This heatmap shows the result of repeating this run for the range of Kryder rates from 5% to 45%. Note that the transition is sharp for high rates and more gradual for rates more in line with historic interest rates.

Taking the 98% survival contour of the heatmap gives us this graph of endowment against Kryder rate. In the past on which current models of preservation costs are based we were in the flat-ish region to the right of the graph, where the endowment needed was low and not much affected by the precise values of the Kryder rate or interest rates. In the future we will be in the steep region to the left of the graph, where the endowment needed is much larger and depends strongly on the precise Kryder rate and interest rates. Since we will only be able to guess at both rate, this means that, even with better models, future estimates of preservation costs will necessarily have larger margins of error than current ones.

Here is a graph showing the effect on the endowment needed if a spike in costs similar to that caused by the Thai floods happens after 1, 2, 3, and so on years, The zero-year graph has no spike for comparison. As one would expect, if the Kryder rate is high a spike has little effect; if it is low the effect is large. This simulation assumed a 4-year service life for the media. The ridge shows that a spike is especially unpleasant if it occurs just when the media need to be replaced.

Here is a history of the prices charged by some major cloud storage services.
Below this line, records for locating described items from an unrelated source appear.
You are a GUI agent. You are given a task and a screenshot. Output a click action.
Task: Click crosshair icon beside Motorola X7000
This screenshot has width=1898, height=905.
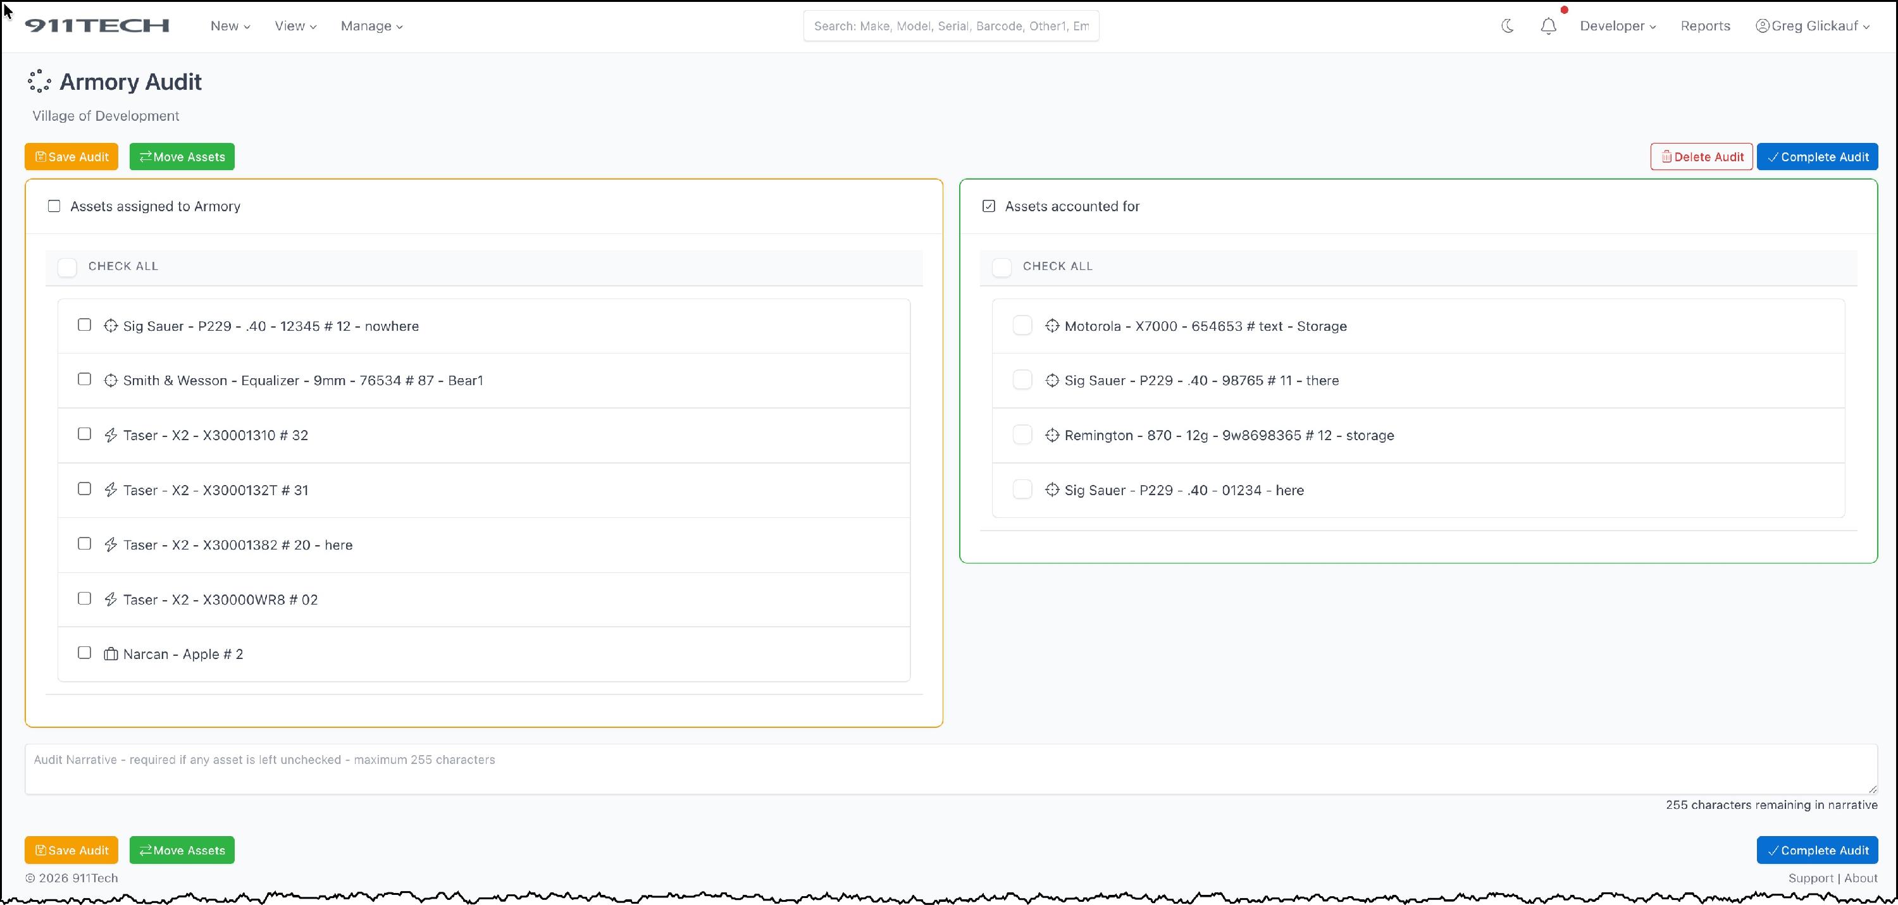[x=1051, y=326]
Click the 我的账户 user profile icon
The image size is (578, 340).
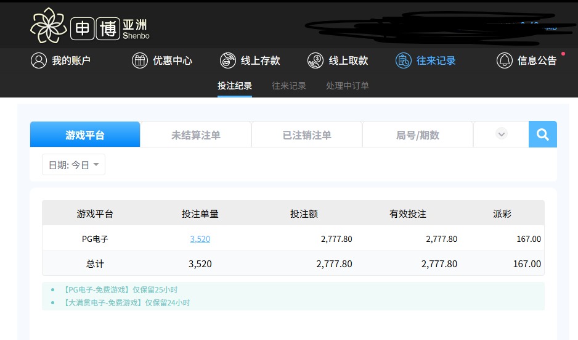click(x=39, y=60)
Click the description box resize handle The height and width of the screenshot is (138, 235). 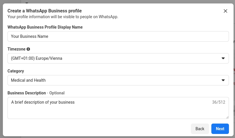click(x=227, y=117)
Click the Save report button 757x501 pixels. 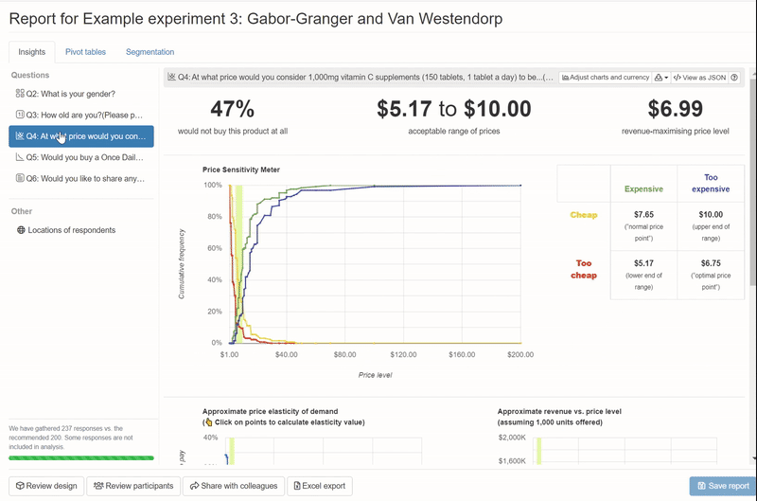click(723, 486)
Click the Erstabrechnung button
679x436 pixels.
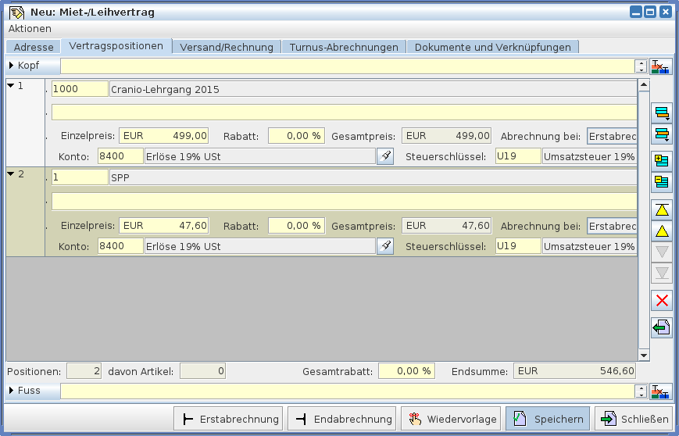pyautogui.click(x=228, y=420)
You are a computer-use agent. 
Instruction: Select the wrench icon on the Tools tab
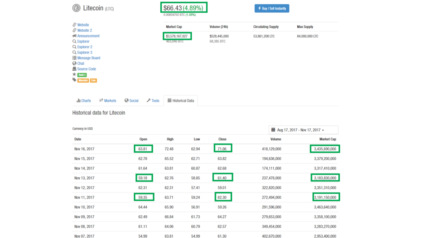click(x=148, y=100)
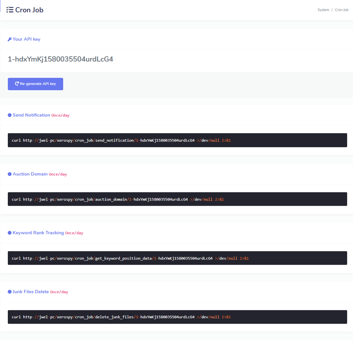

As you can see, they have hardly dropped at all.
• Amazon's S3 launched March '06 at \$0.15/GB/mo and is now \$0.125/GB/mo, a 3%/yr drop.
• Rackspace launched May '08 at \$0.15/GB/mo and has not changed reduced prices to \$0.10/GB/mo 1st June 2012, about a 9%/yr drop.
• Azure launched November '09 at \$0.15/GB/mo and is now \$0.14/GB/mo, a 3%/yr drop.
• Google launched October '11 at \$0.13/GB/mo and has not changed.

Here we apply the model to compare Amazon's S3 storage service to local storage, based on the cost figures published by the Backblaze PC backup service. To make the comparison fair, we assume that three geographically separate copies are maintained in Backblaze hardware, and, based on the San Diego Supercomputer Center study, that over 3 years non-hardware costs are double the hardware costs.

The model suggests that S3 is not competitive with local storage at any Kryder rate. But they don't have the same Kryder rates. If S3 continues its historic 3%/yr rate and Backblaze experiences the industry projection of a 20%/yr drop the endowment needed in S3 is more than 5 times larger.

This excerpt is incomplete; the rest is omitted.